Honestly, I don’t have a lot of experience, but I sense that some communities work better when the content is very specific. If I am an Elementary School teacher, I don’t want to read content about college entrance exams. And vice versa.

But they are not totally independent communities either because there are some topics that may be of interest to all of them (although not too many). I come back to my example to answer your question. I have 3 big categories “Elementary school”, “Middle School” and “High School” and I want to post a topic on “Scratch, a fun and easy programming language”.

I can create the topic and tag it as “Elementary School” and “Middle School” but where do I put it?
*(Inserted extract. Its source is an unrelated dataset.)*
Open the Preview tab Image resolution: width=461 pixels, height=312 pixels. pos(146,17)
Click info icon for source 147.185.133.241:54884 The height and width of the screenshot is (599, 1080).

  • If I create a “General” category, I will soon have a mixed bag, where some users will publish things that would be better in other categories. I’m not a big fan of “General” or “Miscellaneous” categories.
  • If I create a more specific category such as “Programming languages” or “Coding”, many users will not subscribe because they are not too interested in the world of programming, although they might be interested in Scratch if you present it in its natural category (ex Elementary School)

I know that it is possible to create sidebars (using discourse-category-sidebars) and put tag links in them. It would be a solution, but it would imply that the users correctly tagged each of the posts. And it would have two entry points: the category (Elementary School) and the tag (Elementary School) with different contents …

I hope I have explained myself well. Thanks for your attention, Jeff, it’s an honor. And I will not miss an opportunity to tell you how great your platform is.


Hey @jmeler :wave:

If I’m following correctly, I think one answer could be a partially restricted “General” category. You can set the category restrictions such that all users can see and reply, but only staff (or a designated group of your choosing) can create new topics. This should avoid any opportunity for categorization chaos. Take a look at How to use category security settings to create private categories for more information.

Another optional tool if you expect a lot the generalized content to be user-submitted is to set the “General” category up so that all new topics must be approved by staff. This way you would have a filtering system.

You may also want to investigate the usefulness of Discourse-docs: Documentation Management Plugin. You would need to teach your users of its existence, but it could be a good way to organize everything.

I don’t expect mirrored topics to be on the roadmap any time soon, so I’m hopeful one of the above solutions will end up being a workable alternative! Let me know if you have questions.


It sounds interesting, and I understand that the mirrored topic is a big paradigm change. Thank you Taylor! I will investigate it soon.